6.033 2011 Lecture 3: Client/server, RPC

Modularity
  how to impose order on complex programs?
  break into modules
  [big system blob => components, interactions]
  goal: decouple, narrow set of interactions

Tools for Modularity
  programmers need help!
  most basic example: procedure call
    F() { x = 1; y = G(2); ... }
    G(a) { b = a + 1; return b }
  helps control complexity:
    clear what interaction between F and G is (G's arguments and return value)
    F and G don't depend on each other's internals

Does procedure call *enforce* modularity?
What actually happens when F calls G?
  remember 6.004: they communicate via a stack in memory
  STACK
  -----
  1      (x: F stores its variables in memory, often on stack)
  2      (a: F puts argument to G on stack)
  ret PC <-- SP points here after call
  3

F and G share memory, registers, and CPU time
  So they need to cooperate, avoid wrecking shared environment

Call Contract
  F sets SP sensibly for G
  G doesn't modify F's variables in memory
  G returns (no infinite loop)
  G doesn't wedge environment (use up all heap mem, crash, &c)

Do languages enforce the call contract?
  C, C++: no (F and G can easily violate contract)
  Java: somewhat (prevents wild memory writes, allows memory exhaustion)
        has a history of enforcement bugs in its very complex runtime

Enforced Modularity via Client/Server
  can we avoid sharing memory, CPU, resources altogether?
  yes:: put F and G on separate machines
  interact only w/ msgs
  [diagram: two boxes with a wire]
  Examples: web, AFS, X windows (next week)

Code
  Client:
    put args in msg (e.g.
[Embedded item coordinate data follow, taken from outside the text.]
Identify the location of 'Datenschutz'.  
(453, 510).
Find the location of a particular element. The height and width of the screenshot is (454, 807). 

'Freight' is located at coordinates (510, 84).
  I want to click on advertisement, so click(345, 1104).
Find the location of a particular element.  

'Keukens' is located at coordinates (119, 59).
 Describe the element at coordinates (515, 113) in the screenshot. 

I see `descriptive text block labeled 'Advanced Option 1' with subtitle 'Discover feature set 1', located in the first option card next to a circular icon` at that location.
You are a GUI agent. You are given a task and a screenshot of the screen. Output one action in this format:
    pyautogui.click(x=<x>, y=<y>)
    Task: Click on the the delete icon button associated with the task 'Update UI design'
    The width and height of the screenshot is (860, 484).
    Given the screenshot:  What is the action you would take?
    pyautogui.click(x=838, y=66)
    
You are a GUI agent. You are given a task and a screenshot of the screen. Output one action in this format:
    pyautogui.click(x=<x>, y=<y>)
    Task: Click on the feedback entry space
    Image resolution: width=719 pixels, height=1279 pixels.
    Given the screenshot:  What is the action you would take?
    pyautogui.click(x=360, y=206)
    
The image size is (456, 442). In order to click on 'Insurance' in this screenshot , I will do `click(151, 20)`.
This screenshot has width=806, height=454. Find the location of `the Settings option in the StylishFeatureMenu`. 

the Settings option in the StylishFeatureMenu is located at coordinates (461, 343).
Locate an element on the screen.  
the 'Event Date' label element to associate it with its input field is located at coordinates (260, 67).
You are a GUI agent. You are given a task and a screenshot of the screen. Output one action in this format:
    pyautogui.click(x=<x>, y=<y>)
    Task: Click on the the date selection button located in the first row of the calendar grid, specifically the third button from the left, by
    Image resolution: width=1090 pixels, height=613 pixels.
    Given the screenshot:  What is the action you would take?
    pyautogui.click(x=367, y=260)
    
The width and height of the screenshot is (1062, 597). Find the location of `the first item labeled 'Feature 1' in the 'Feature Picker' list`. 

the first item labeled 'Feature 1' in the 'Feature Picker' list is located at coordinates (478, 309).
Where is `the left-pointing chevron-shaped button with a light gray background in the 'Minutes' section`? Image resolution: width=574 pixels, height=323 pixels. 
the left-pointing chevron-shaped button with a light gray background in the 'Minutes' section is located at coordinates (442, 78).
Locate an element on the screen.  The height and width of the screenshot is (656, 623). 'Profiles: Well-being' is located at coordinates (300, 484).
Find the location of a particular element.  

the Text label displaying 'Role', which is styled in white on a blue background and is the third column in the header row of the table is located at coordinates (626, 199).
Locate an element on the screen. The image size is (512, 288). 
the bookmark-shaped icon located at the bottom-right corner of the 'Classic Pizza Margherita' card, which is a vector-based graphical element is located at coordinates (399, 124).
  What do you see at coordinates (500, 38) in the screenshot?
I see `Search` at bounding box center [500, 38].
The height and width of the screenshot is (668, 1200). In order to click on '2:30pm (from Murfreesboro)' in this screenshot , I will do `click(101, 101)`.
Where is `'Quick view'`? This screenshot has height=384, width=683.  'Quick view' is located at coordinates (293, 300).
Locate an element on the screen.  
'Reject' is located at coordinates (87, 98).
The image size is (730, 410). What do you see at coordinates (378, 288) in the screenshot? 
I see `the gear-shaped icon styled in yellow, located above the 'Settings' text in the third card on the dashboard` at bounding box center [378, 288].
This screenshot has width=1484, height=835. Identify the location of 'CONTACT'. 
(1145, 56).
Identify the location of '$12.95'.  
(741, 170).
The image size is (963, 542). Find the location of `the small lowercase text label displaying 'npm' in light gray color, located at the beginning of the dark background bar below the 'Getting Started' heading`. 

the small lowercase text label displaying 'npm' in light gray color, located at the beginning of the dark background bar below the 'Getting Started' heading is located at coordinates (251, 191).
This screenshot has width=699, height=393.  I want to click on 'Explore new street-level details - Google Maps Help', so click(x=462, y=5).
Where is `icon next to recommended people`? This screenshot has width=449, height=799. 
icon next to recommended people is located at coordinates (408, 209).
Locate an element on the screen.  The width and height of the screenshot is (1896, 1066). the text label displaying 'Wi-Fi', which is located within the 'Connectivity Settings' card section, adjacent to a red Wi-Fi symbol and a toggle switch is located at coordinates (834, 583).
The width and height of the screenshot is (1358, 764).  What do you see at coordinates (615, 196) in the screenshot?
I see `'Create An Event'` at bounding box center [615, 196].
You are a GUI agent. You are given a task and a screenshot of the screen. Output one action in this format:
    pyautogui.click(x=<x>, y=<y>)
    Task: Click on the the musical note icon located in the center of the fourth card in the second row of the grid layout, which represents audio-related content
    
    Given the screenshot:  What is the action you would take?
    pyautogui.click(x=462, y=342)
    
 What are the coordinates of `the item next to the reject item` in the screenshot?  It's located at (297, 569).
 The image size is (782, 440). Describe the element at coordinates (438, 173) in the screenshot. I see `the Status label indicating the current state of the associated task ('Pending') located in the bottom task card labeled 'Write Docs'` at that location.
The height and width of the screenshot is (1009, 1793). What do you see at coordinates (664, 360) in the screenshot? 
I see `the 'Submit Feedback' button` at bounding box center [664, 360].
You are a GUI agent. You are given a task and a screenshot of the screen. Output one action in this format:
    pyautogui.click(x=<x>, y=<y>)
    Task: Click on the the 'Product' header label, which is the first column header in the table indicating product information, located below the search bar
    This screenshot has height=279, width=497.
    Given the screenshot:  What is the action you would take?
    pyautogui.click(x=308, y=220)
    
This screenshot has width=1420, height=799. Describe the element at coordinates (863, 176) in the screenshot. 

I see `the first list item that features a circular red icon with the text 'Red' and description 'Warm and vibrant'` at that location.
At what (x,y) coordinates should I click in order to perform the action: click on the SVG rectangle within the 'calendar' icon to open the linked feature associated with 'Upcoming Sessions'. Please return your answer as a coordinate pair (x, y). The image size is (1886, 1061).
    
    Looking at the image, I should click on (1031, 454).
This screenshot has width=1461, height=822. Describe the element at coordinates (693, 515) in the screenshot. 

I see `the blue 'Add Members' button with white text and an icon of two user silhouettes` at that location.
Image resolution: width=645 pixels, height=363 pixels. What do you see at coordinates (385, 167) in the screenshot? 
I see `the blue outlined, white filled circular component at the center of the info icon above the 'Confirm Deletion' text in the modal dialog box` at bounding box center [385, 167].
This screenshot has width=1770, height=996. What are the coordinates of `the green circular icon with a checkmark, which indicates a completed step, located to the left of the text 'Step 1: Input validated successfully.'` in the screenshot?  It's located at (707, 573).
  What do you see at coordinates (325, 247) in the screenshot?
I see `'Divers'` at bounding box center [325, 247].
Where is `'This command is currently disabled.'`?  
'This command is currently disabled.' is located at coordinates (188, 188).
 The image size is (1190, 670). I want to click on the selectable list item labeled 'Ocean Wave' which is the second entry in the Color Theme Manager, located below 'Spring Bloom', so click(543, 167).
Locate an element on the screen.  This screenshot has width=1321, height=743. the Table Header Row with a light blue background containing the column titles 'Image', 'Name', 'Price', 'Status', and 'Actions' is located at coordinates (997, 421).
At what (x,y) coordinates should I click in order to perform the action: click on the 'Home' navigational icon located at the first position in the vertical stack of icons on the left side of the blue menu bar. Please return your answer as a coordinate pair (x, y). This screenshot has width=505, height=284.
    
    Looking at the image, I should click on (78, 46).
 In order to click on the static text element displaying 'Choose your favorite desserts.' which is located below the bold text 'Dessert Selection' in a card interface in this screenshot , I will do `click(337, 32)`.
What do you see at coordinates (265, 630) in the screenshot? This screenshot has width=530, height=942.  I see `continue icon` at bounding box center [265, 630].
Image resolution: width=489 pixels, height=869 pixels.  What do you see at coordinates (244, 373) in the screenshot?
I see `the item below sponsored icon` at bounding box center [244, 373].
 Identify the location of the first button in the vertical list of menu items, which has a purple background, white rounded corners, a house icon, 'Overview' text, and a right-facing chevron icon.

URL)
    send msg
    wait for reply
    read result from reply
  Server:
    wait for req msg
    get args
    compute...
    put result in reply msg (e.g. content of index.html) send reply
    goto start

C/S Enforces Modularity
  1. protects memory content
  2. separates resources (heap allocator, CPU, disk, &c)
  3. no fate sharing (crashes and wedges don't propagate)
  4. forces a narrow spec (just msg content)
  c/s enforces most of call contract
    bugs can still propagate via messages
    but that's a fairly restricted channel
    easier to examine than all of memory
  spec still programmer's problem: ensure server returns the right answer

Other uses of C/S
  allows many computers to share same data: AFS shares, wikipedia
  allows remote access: two bank computers transferring funds
  allows trusted third party: EBay provides controlled sharing of auction state

simplifying C/S with RPC
  c/s involves a lot of nasty error-prone msg formatting &c
  why not hide details behind real procedure interface?

Example:
  imagine this is your original single-program ebay implementation:
  ui():
    print bid("123", 10.00);
  bid(i, a):
    ...
    return winning;
  you want to split at bid() w/o re-writing this code
  idea: transparent stubs

   client            srvr
    stub             stub      

UI->pack............unpack->BID
     |                 
    wait             
     |                 
  <-unpack...........pack<-    

Client stub
  procedure that *looks* like bid() but sends msg
  so there are *two* bid() procedures!
  bid(i, a):
    i,a -> msg
    send msg
    wait for reply
    w <- reply msg
    return w
  now *original* ui() is using a server!

Server stub
  want to use original bid() code on server
  wrap it in a "dispatch" loop:
  dispatch():
    while True:
      read msg
      i, a <- msg
      w = bid(i, a)
      msg <- w
      send msg

pack / unpack
  also called marshalling
  packing must put data in msg
    wire sends stream of bits, so msg must be sequence of bits/bytes
    whereas some data is structured, e.g. strings
    different machines have different native representations
  typical request message format:
    proc# id 3 '1' '2' '3' 10.00???
  some data types are hard to marshal
    follow pointers? may be a lot of data, cycles
    objects w/ methods and private state? (Java RMI deals well, but complex)
  reply message:
    id 1

Automatic stub generation
  tool to look at procedure declarations: run it on bid()
  generate stub procedures, w/ pack/unpack code
  saves programming, avoids mistakes

RPC has been very successful
  provides benefits of C/S (modularity, sharing, &c)
  with familiar procedure interface
  hides messy message formatting

RPC != PC  --  failures!
  despite syntactic similarity
  example: amazon web, warehouse back-end
  [time-lines]
  RPC 1: stock(isbn) -> count
    what if network loses/corrupts request?
    loses reply?
    warehouse crashes?
    stub can hide these failures by periodic resend
      wrap loop around stub
    resend leads to duplicates -- is that OK for stock()?
    don't want to wait forever, so stock() can return new error: "no response"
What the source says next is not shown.